The recent sharp movements in markets have been a wake-up call for complacent investors, experts say. From February 2016-January 2018, volatility in the stock market was non-existent. Then, volatility came roaring back in February, as investors aggressively sold stocks after an incredible run. And now, some investors are concerned that the recent sell-off on Wall Street might get much worse and eventually that could trigger a recession.
While many financial experts believe the current sell-off in the global markets is a "minor correction," some pundits see the increased possibility of another recession in the United States.
Billionaire investor Ray Dalio thinks there is a relatively high chance the U.S. economy will stumble into a recession before the next presidential election, in 2020.
Dalio, chairman of Bridgewater Associates, said the U.S. economy is not currently in a bubble, but he said it might not take long to get there and then to move on to a "bust" phase.
He made his comments during an appearance at the Harvard Kennedy School's Institute of Politics.

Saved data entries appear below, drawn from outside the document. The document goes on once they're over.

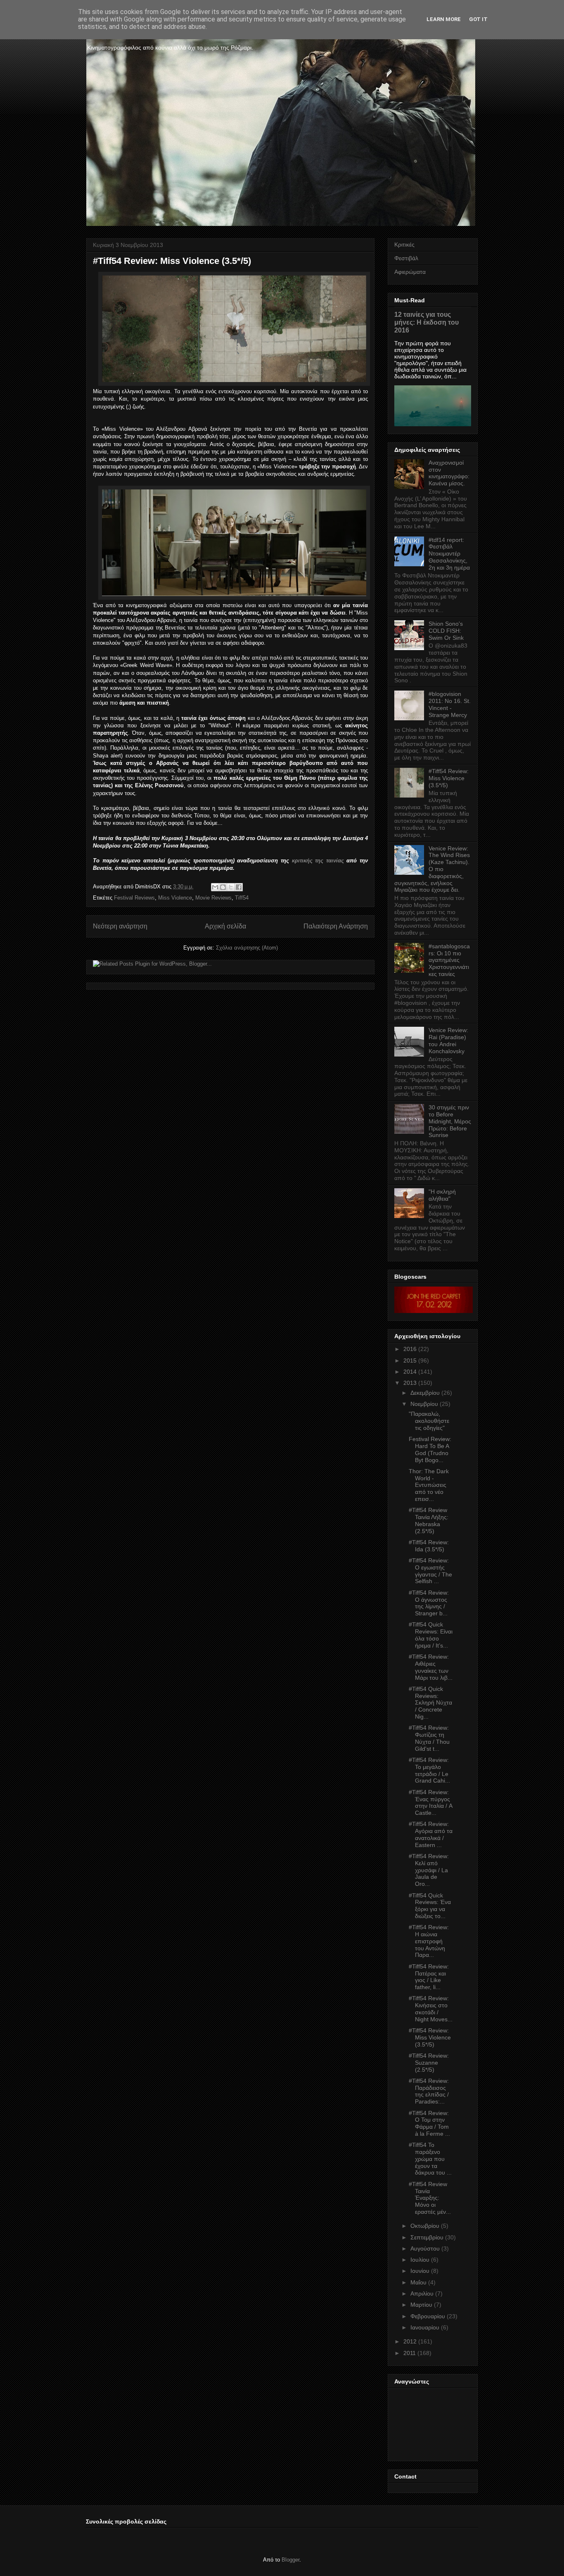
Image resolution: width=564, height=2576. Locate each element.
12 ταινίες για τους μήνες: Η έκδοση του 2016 (426, 322)
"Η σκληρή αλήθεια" (442, 1195)
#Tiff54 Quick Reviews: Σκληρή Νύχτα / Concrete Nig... (430, 1703)
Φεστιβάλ (406, 258)
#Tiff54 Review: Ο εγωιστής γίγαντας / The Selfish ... (430, 1570)
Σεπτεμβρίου (426, 2237)
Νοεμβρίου (424, 1404)
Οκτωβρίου (424, 2225)
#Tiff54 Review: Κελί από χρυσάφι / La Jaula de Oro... (429, 1870)
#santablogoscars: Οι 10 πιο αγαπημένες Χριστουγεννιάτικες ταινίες (449, 960)
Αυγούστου (425, 2248)
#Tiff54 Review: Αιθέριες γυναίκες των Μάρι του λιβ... (431, 1667)
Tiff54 (242, 898)
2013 (410, 1382)
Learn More (444, 19)
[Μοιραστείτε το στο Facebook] (239, 887)
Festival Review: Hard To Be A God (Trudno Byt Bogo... (430, 1449)
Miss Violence (175, 898)
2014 (410, 1371)
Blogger (290, 2560)
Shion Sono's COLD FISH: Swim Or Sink (446, 630)
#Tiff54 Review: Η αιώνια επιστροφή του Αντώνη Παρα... (429, 1941)
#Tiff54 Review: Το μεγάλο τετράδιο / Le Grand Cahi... (429, 1770)
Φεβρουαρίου (427, 2316)
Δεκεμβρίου (425, 1392)
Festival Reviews (134, 898)
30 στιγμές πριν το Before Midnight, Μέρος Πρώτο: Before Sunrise (450, 1121)
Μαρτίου (421, 2304)
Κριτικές (404, 244)
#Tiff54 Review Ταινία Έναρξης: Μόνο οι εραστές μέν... (430, 2198)
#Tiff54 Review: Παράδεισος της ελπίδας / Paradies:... (429, 2091)
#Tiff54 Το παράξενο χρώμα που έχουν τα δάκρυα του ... (430, 2159)
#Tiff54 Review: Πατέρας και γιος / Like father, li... (429, 1976)
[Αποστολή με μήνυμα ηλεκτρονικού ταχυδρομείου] (215, 887)
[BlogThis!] (223, 887)
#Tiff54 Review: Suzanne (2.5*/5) (429, 2062)
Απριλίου (422, 2293)
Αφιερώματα (410, 271)
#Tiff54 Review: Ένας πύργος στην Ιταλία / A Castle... (430, 1802)
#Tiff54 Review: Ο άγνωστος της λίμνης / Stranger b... (429, 1603)
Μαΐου (418, 2282)
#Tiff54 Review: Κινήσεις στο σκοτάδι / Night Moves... (431, 2008)
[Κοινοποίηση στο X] (231, 887)
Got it (478, 19)
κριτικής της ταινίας (318, 860)
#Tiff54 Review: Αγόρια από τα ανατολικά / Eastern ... (431, 1834)
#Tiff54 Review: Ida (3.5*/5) (429, 1546)
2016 (410, 1349)
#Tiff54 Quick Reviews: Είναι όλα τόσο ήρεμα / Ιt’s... (431, 1634)
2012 (410, 2341)
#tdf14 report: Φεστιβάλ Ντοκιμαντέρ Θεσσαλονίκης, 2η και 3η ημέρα (449, 554)
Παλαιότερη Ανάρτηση (335, 926)
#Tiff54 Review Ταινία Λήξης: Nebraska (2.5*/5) (428, 1520)
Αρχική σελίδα (225, 926)
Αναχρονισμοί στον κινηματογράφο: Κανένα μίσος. (449, 473)
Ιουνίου (419, 2270)
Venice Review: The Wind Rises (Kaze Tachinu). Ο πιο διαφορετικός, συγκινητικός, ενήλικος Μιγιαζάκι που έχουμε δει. (432, 869)
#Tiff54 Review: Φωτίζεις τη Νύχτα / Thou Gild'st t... (429, 1738)
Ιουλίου (419, 2259)
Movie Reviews (213, 898)
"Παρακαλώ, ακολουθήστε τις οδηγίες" (429, 1420)
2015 (410, 1360)
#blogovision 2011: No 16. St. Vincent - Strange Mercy (450, 704)
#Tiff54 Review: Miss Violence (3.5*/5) (449, 778)
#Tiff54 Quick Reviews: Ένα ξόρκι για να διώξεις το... (430, 1905)
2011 (409, 2353)
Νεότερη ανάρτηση (120, 926)
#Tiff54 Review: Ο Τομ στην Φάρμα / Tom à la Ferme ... (429, 2123)
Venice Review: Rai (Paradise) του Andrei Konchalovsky (448, 1040)
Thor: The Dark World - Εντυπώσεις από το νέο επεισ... (429, 1485)
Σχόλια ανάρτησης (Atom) (247, 948)
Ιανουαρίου (424, 2327)
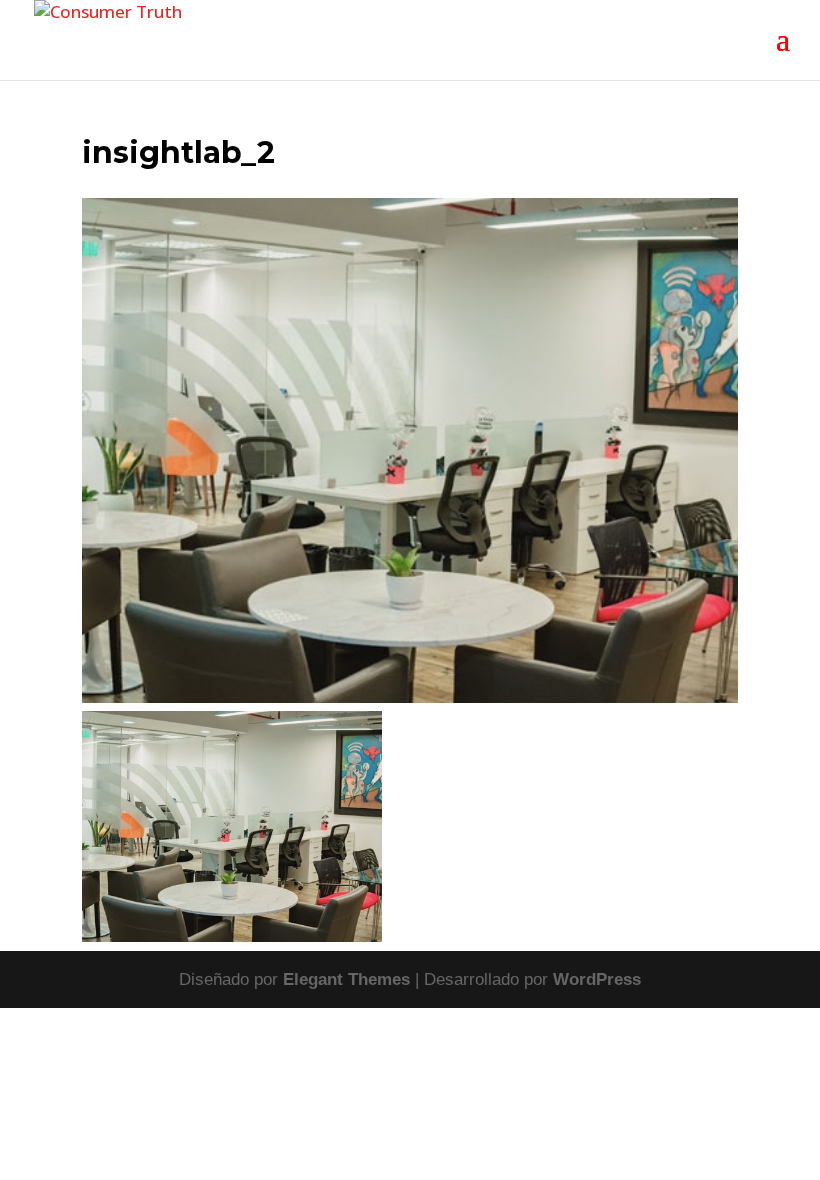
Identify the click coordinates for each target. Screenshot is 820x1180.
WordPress (597, 979)
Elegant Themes (346, 979)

We spoke with several members of the CNBC Digital Financial Advisor Council to weigh in on the current market conditions and the possibility of a recession.

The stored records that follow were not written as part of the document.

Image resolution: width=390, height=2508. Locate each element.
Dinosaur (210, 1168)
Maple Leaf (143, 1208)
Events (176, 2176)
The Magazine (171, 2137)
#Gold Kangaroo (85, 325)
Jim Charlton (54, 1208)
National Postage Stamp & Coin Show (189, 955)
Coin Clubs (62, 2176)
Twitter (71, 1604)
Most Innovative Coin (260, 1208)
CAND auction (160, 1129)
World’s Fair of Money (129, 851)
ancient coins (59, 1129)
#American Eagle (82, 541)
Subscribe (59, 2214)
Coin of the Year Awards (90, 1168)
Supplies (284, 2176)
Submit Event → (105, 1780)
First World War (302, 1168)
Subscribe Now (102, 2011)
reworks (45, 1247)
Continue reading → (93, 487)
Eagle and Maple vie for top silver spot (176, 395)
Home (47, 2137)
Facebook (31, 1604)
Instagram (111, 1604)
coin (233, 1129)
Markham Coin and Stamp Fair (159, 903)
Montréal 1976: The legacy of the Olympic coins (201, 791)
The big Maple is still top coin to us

"I really feel strongly that we're not going to see a recession until at least a year, year and a half — maybe even longer," said Cathy Curtis, founder and owner of Curtis Financial Planning. The U.S. and global growth are strong right now and could even be stronger next year, she added.
"So, to me, this year may again be another positive year for stocks," Curtis said.
Ron Carson, founder and CEO of Carson Wealth Management Group, and Carolyn McClanahan, founder and director of financial planning at Life Planning Partners, both said that while the economy looks strong and earnings are growing, investors need to understand their risk and make sure their assets are properly allocated.
Carson and McClanahan agree that investors need to be prepared for any further market volatility. Investors were lulled into a false sense of market complacency over the last few years, they said.
"[Investors] need to make sure they're aligned with their risk budget, because while fundamentals are fantastic, they're at elevated levels," Carson said.
"The markets have been overvalued, and now they're [way] overvalued," McClanahan said. That's why it's key that people are invested appropriate to their ability to take on risk and not on the current valuation of the market, she added.